I have never considered myself a risk taker. Even up until recently, I considered myself to be very calculated and to be someone that had to know what was going to happen before it happened. My entire life has had a plan. When I was fourteen, I planned to go to law school (and at 22, I still do). At eighteen, I realized that I wasn't going to be able to go to a 'big' school like I had planned for my under graduate degree, and decided on the Community College of Rhode Island instead. I saw going to CCRI as a risk, but I knew it was something I had to do in order to get to a successful point in my life. It was a risk, but it was a risk well worth taking.
In May of 2017, I graduated from The Community College of Rhode Island with an Associates in Liberal Arts, something most wouldn't see as much of an accomplishment. President Meghan Hughes of CCRI, however, thought differently. President Hughes based her commencement address on the topic of calculated risk taking. She spoke about how important it is that as students, professionals and humans avoid being stagnant. She spoke volumes to how crucial it is that we never get comfortable. She based this theory on myself and another student, as both of us had faced some serious adversity, challenges and taken some great risks in our collegiate career to come to a point in our lives that led us both to that stage on May 19th.
In life, taking the risk of getting experience is everything. Every summer during the first three years of my collegiate career, I worked in an internship. They were always risks, but they all turned out to be well worth it.
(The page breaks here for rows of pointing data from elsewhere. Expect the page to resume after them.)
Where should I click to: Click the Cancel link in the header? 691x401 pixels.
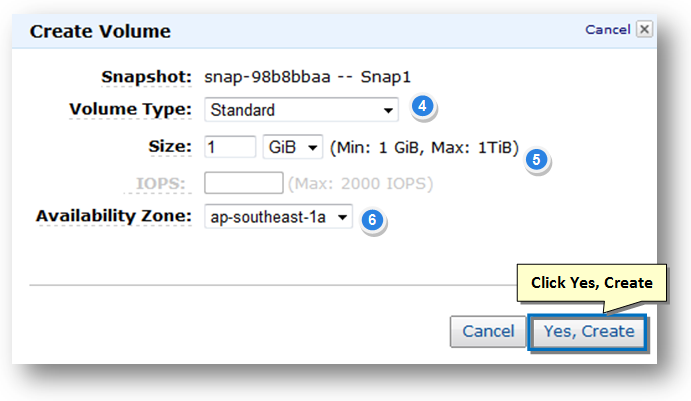(608, 30)
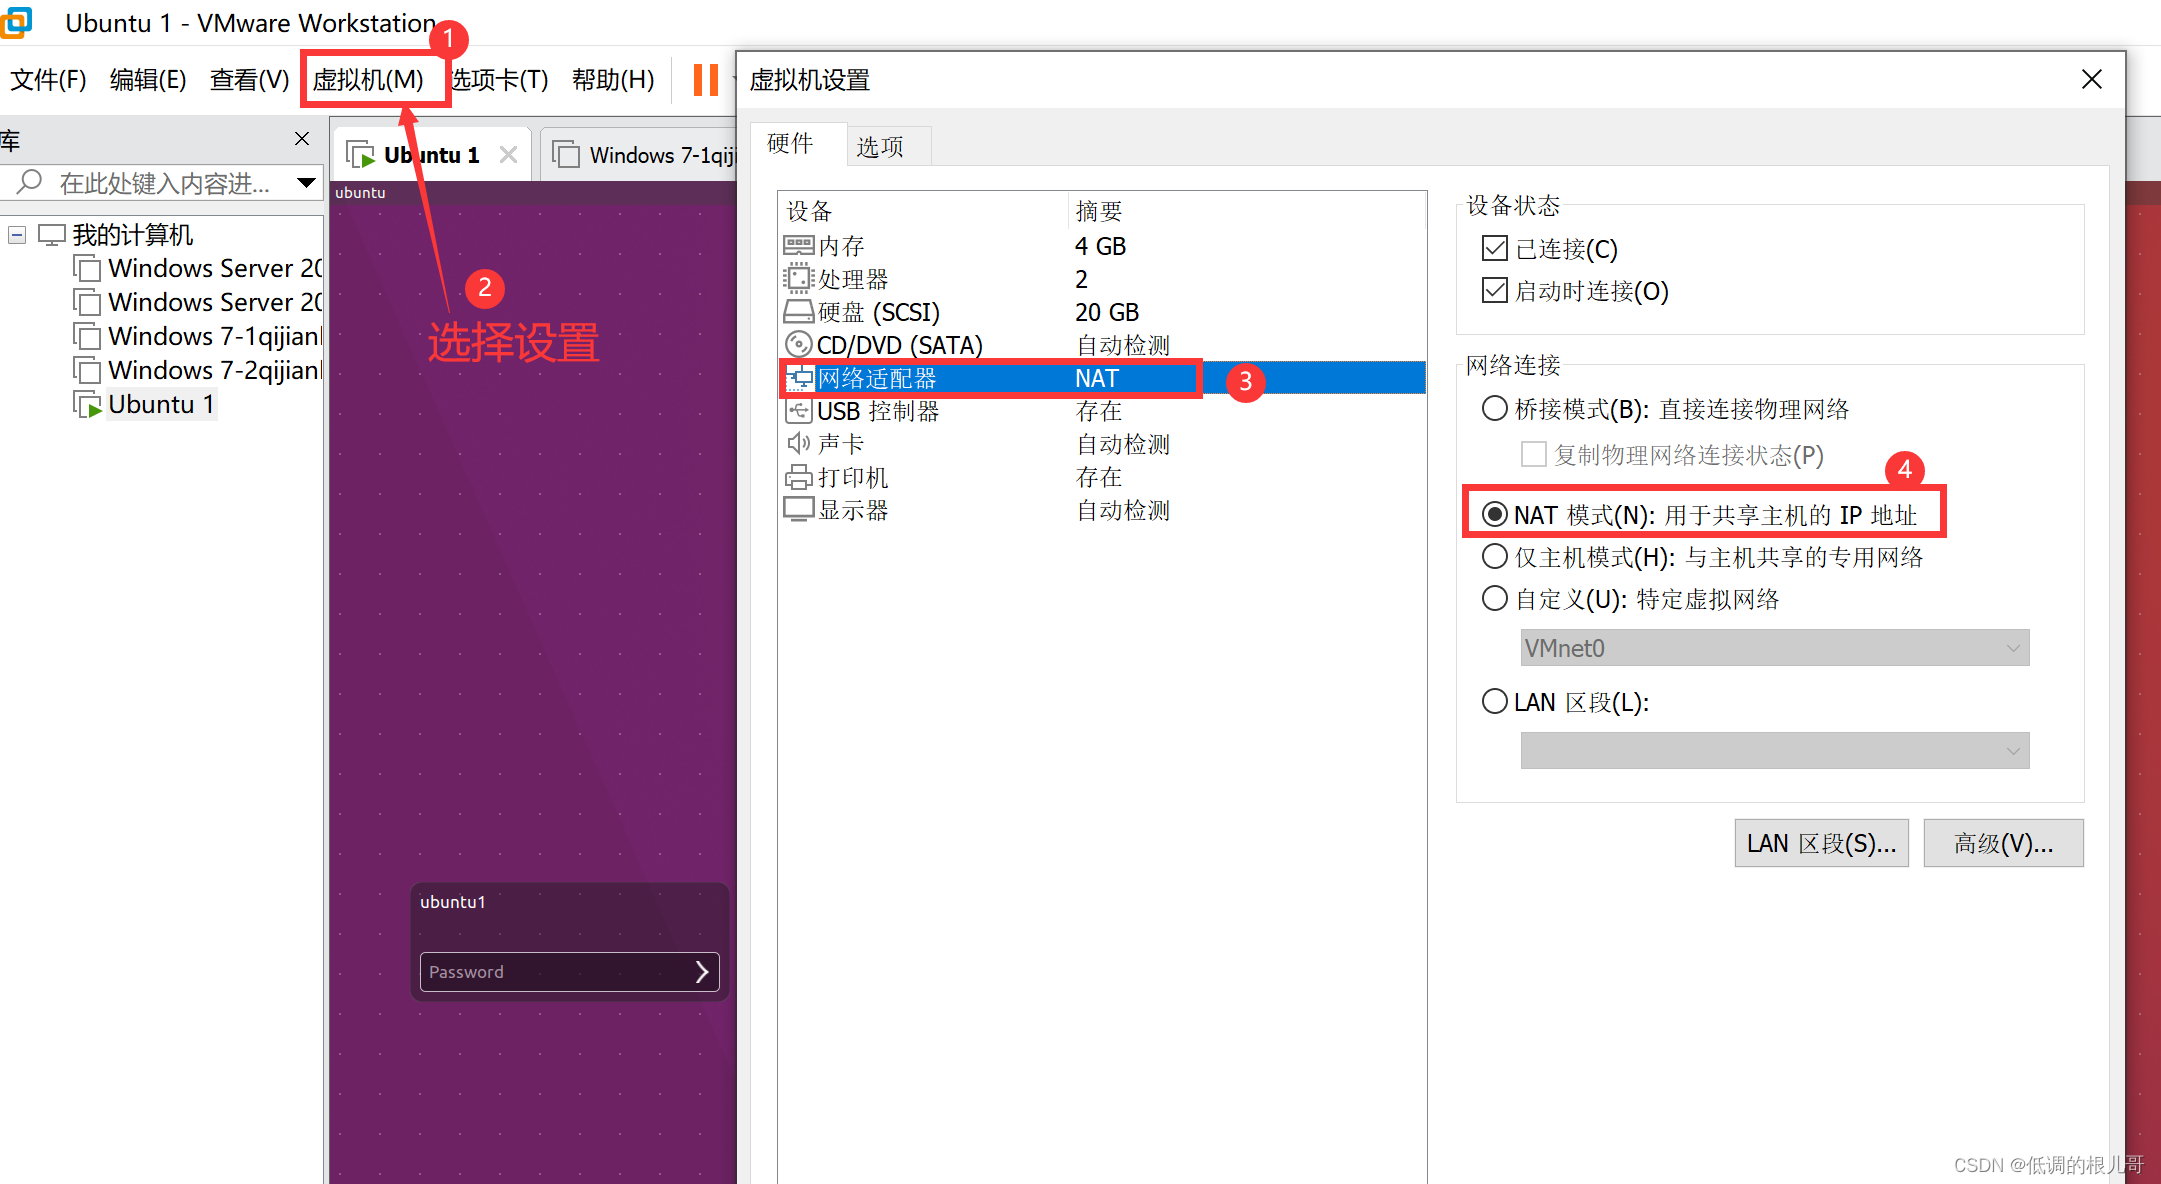
Task: Select the 桥接模式(B) bridged radio button
Action: [1495, 409]
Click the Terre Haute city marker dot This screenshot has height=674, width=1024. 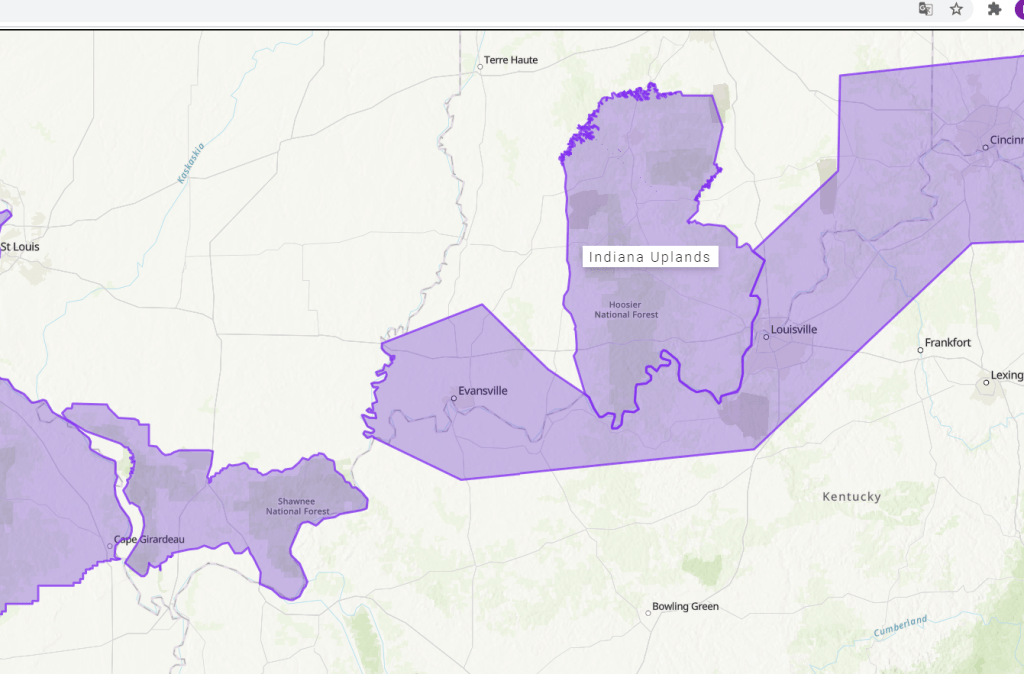coord(480,67)
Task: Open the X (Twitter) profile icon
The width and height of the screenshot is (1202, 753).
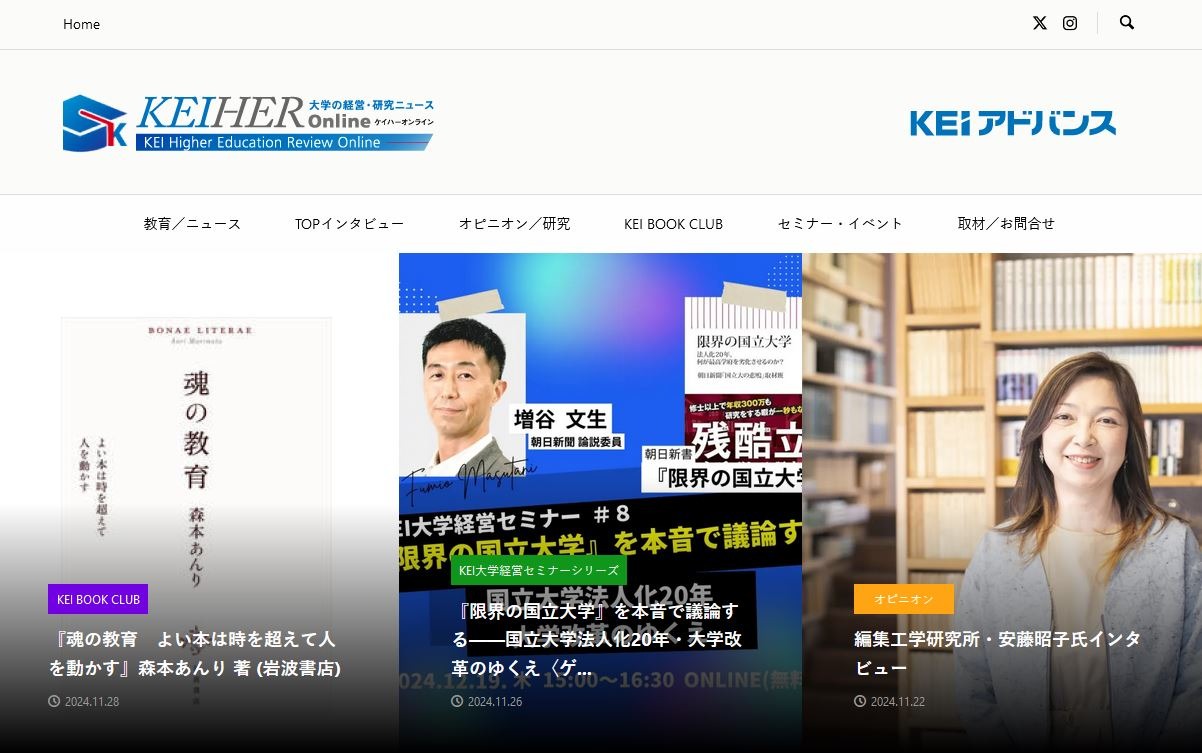Action: pyautogui.click(x=1039, y=23)
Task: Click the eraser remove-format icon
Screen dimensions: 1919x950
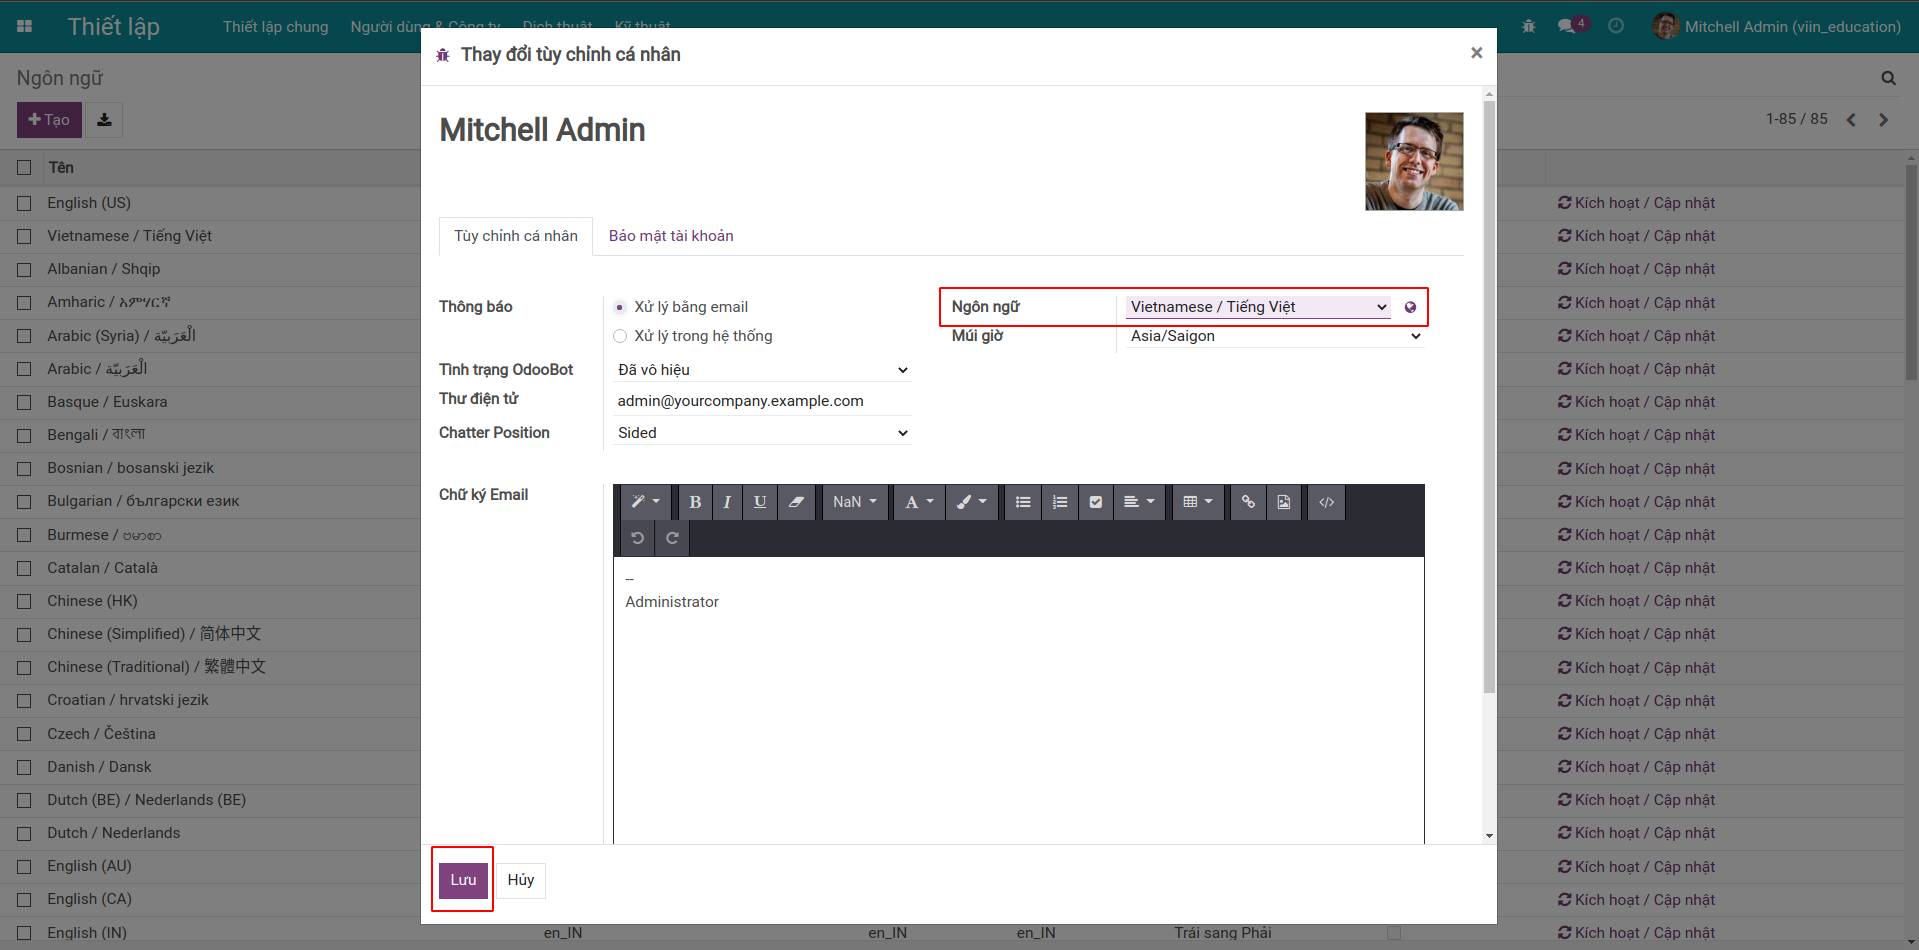Action: pos(796,502)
I started off in a marketing related internship because I thought that might be something I was interested in. Turns out it was the farthest thing from what I thought I might want to do. But what I gained from this, although I never wanted to use the skills I learned there, was that I wasn't pursuing a business degree. The following summers, I interned with a state political party. It was a risk to pursue these things because it was a field I had never really played in. However, those calculated risks I took turned into something so incredibly great. They turned into a life long passion for me. They turned into me finding what puts the fire in my soul and the light in my eyes, and for that, I'm forever grateful.
The point is, if we never take risks, we never grow. We stay stagnant, and we never find what ignites our souls and makes our hearts pound. I beg of you to go out and take the risk, take the chance and never look back because you may very well find the adventure that you've been waiting for.